- Passage choisi -

★ ★ ★ ★ ★

Compte-rendu de Nicole du zoom du 17/05
Chers ami-e-s,
Nous étions peu nombreuses, mais nous étions très heureuses de partager nos lectures et nos idées pour commenter. Jean-Jacques est venu nous dire un petit coucou et nous prévenir qu’il avait terminé le livre de Joël Dickers présenté la semaine dernière : « L’énigme de la chambre 622 », livre de détente, bien écrit, mais assez rapidement composé. Merci à Jean-Jacques de nous avoir accompagnées, un moment.
Marie et Francine nous ont rejoints et nous avons commencé par les projets que nous mettons en place pour le mois de juin et les débuts de la nouvelle organisation de Septembre. Nous attendons les réponses de nos invités, cela ne saurait tarder.
Le 14 juin à 18h30 nous serons avec notre grande amie Anne-Marie Cocula, par Zoom.
Et peut-être nous nous organiserons pour faire une réunion amicale chez Louis Jacques le dernier lundi de JUIN le 21 ou le 28 selon vos avis. Après nous prendrons quelques vacances.

★ ★ ★ ★ ★

- Données -
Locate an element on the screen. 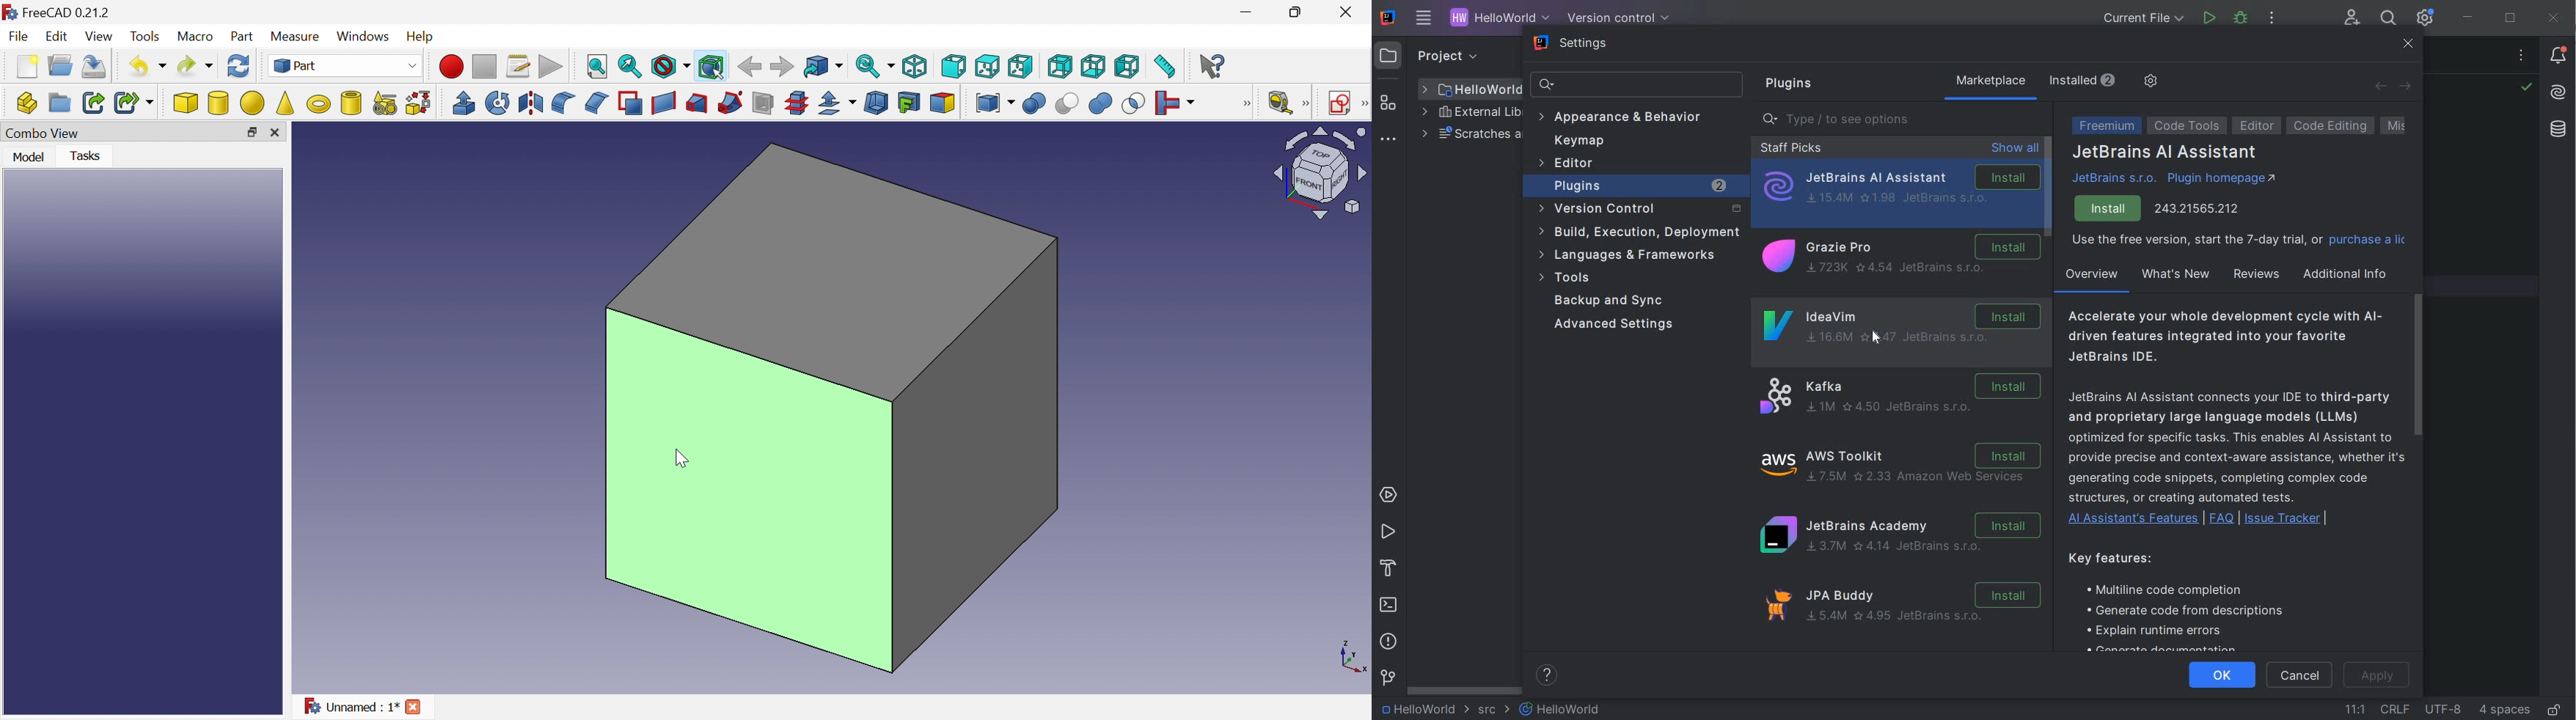  Sync is located at coordinates (877, 66).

★ ★ ★ ★ ★

- Exercices -
- a) Relevez tous les noms de personnes qui figurent dans le compte-rendu du zoom du 17/05.
- b) Prolongez, s'il vous plaît, le compte-rendu du zoom du 17/05 à la suite de sa dernière phrase.

- Réponses rédigées -
- a) Nicole, Jean-Jacques, Joël Dickers, Marie, Francine, Anne-Marie Cocula, Louis Jacques

- b)
C’est Francine qui nous parle d’un livre dont nous connaissons l’écrivaine, Karine Tuil, le livre date de 2003 « Tout sur mon frère » ; nous connaissions déjà « L’invention de nos vies de 2013 ». Deux frères dont les parents sont des intellectuels, la maman est professeur de Grec et le père a un poste important, mais leur façon de vivre en banlieue reste simple. Vincent est le narrateur qui observe son frère Arno : Vincent n’aime pas les livres, et pourtant il est très capable de réussir matériellement. Il devient Trader, choisit le luxe, la cocaïne, les relations de prestige. Sa compagne est trader également, capricieuse, superficielle comme lui. Son frère est déprécié, sa façon de vivre, son apparente stabilité. Pourtant tous les deux sont confrontés à un problème familial, le père doit entrer en EHPAD et ce n’est pas simple. Les deux frères sont sensibles aux souvenirs d’enfance qui les rapprochent et en même temps ils sont différents, chacun pense avec ses critères, ses habitudes. Ils ont du mal à se rencontrer.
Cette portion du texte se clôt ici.